My other half says " don't take it so seriously its only a joke" but I say to her " you wouldn't feel that way if it were the other way round". My two boys, 18 and 15 both feel that the world at large and the world of education favours the female of our species over the male - and both have no axe to grind, both are high acheiving, intelligent young men.


----------



## 16128 (Feb 8, 2005)

I do think it's a horrible double standard to pick on men for comedic effect, when if the tables were turned, women would claim offense. The only way you can make jokes about dumb women is if you add the word "blonde" to them.

My husband can iron, of course, and is a better cook than I am. On Sunday he made moroccan lamb with eggplant and couscous. He makes bread. He makes pizza from scratch. He does all of the Thanksgiving meal. I burned FROZEN SHRIMP yesterday.

I find that having a husband that's skilled like this makes other women really, really envious. 

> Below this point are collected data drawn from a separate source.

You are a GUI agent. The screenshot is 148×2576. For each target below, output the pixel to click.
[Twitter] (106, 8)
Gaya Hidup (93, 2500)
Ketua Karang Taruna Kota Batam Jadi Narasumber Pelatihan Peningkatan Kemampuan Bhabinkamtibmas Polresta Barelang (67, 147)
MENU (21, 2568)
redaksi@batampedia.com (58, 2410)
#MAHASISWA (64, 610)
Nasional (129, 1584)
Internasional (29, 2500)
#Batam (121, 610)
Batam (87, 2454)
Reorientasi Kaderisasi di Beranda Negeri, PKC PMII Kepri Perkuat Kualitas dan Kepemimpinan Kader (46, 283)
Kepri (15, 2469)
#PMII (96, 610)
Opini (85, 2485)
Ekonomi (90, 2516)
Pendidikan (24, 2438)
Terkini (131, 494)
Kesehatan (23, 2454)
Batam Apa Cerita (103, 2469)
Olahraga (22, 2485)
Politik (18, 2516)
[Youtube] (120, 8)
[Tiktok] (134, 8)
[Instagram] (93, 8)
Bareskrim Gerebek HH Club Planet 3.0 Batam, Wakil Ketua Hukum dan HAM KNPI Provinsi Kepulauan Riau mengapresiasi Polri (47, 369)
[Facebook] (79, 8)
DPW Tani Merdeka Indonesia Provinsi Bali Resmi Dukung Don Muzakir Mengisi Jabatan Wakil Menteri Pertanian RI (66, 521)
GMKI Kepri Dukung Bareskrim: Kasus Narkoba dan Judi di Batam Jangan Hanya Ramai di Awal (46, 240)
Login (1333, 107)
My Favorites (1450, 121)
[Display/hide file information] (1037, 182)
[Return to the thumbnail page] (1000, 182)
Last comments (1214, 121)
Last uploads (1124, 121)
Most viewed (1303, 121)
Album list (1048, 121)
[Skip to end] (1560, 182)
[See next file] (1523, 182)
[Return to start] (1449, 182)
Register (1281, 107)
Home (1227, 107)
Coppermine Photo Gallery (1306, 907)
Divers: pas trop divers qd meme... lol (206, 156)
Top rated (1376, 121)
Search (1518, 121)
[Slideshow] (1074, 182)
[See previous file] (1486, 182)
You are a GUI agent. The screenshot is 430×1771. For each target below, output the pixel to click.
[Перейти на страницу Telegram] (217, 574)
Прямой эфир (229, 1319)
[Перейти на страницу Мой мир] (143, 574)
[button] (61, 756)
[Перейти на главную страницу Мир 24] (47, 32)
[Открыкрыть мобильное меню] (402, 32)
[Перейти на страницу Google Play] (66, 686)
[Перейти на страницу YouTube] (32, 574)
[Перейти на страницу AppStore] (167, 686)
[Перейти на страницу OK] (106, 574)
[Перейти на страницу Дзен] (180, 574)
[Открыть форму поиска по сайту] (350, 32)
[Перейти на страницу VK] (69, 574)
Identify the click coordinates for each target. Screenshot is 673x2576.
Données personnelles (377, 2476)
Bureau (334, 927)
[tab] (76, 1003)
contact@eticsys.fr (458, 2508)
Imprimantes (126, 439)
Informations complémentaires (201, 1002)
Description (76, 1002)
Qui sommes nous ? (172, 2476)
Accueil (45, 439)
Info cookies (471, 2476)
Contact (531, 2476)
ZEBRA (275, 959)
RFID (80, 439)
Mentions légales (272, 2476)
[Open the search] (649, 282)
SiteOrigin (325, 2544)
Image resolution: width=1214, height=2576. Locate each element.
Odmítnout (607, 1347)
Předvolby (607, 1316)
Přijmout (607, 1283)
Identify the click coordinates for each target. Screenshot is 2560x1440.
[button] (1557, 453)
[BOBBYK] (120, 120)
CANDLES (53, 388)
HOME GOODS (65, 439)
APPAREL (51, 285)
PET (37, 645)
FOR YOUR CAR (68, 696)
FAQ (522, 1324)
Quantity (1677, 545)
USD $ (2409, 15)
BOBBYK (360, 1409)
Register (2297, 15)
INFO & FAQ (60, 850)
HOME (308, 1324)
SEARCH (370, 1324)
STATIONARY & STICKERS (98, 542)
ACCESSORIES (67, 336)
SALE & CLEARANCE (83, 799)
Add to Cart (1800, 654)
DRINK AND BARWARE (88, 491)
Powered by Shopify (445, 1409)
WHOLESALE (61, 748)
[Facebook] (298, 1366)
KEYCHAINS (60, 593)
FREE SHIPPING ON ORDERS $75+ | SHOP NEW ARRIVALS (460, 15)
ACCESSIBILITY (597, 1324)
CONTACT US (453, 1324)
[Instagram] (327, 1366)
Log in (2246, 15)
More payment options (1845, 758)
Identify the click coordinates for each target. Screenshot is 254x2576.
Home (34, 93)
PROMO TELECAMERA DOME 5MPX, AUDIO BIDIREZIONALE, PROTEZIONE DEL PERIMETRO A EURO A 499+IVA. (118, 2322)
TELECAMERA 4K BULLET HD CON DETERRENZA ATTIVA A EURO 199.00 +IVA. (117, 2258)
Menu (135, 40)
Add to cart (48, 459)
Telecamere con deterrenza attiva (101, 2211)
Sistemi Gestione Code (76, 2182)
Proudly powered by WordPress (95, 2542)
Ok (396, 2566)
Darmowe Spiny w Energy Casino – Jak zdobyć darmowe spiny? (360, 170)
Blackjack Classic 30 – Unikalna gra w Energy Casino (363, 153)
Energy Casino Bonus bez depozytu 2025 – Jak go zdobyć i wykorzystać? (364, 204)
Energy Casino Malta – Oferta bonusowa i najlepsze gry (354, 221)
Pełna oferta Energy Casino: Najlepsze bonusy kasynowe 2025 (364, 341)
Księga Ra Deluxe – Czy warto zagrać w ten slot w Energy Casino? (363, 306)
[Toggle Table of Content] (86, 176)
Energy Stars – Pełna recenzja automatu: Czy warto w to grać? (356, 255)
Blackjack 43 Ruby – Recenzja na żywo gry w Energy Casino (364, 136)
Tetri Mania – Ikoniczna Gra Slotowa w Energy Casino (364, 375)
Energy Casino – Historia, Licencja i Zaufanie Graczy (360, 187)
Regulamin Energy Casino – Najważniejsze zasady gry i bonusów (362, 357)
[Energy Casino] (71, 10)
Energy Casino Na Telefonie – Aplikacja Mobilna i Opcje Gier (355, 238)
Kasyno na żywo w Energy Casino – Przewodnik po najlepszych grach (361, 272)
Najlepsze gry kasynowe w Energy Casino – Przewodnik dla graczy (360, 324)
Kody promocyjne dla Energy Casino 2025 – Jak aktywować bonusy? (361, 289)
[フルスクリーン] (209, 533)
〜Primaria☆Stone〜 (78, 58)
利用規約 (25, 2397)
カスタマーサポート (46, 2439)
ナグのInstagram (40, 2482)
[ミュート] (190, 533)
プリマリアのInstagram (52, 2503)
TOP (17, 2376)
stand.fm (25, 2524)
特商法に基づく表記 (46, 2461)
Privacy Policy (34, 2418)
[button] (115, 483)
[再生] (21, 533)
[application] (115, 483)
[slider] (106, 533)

I was also raised by a stay-at-home dad, so maybe that colors my view of "men's work" and "women's work"/gender roles.


----------



## Mike Petrik (Jul 5, 2005)

Laxplayer said:


> I do almost all of our cooking and ironing. I can change my tires and shoot a gun accurately. I don't change my own oil, though I could if I wanted to. I can also fix just about anything in our home, except for the plumbing (I'd rather not have water all over the place). I can sit through "chick flix" without complaint, and don't mind running to Walgreens for my wife's "products". I love all sports and still play hockey and lacrosse. I also enjoy art museums and theatre. I like to drink beer as well as wine and enjoy gourmet foods as well as hot wings. I play poker and smoke cigars with the guys on Friday night and help my wife and son bake cookies on Saturday. Are these "manly" things? I don't know, and I don't put much thought into it.


+1
And in my case -- take the family to Mass on Sunday. And while I'd certainly run to Walgreens to buy my wife's products without complaint, I'm grateful that she would never consider asking me.


----------



## whomewhat (Nov 11, 2006)

Howard said:


> I think in today's world the man and woman work both full time jobs with a 40 hour week and a nice decent salary.back then you had the man work and the woman just stay home and take care of the kids but today both of them work to take care of the expenses they have.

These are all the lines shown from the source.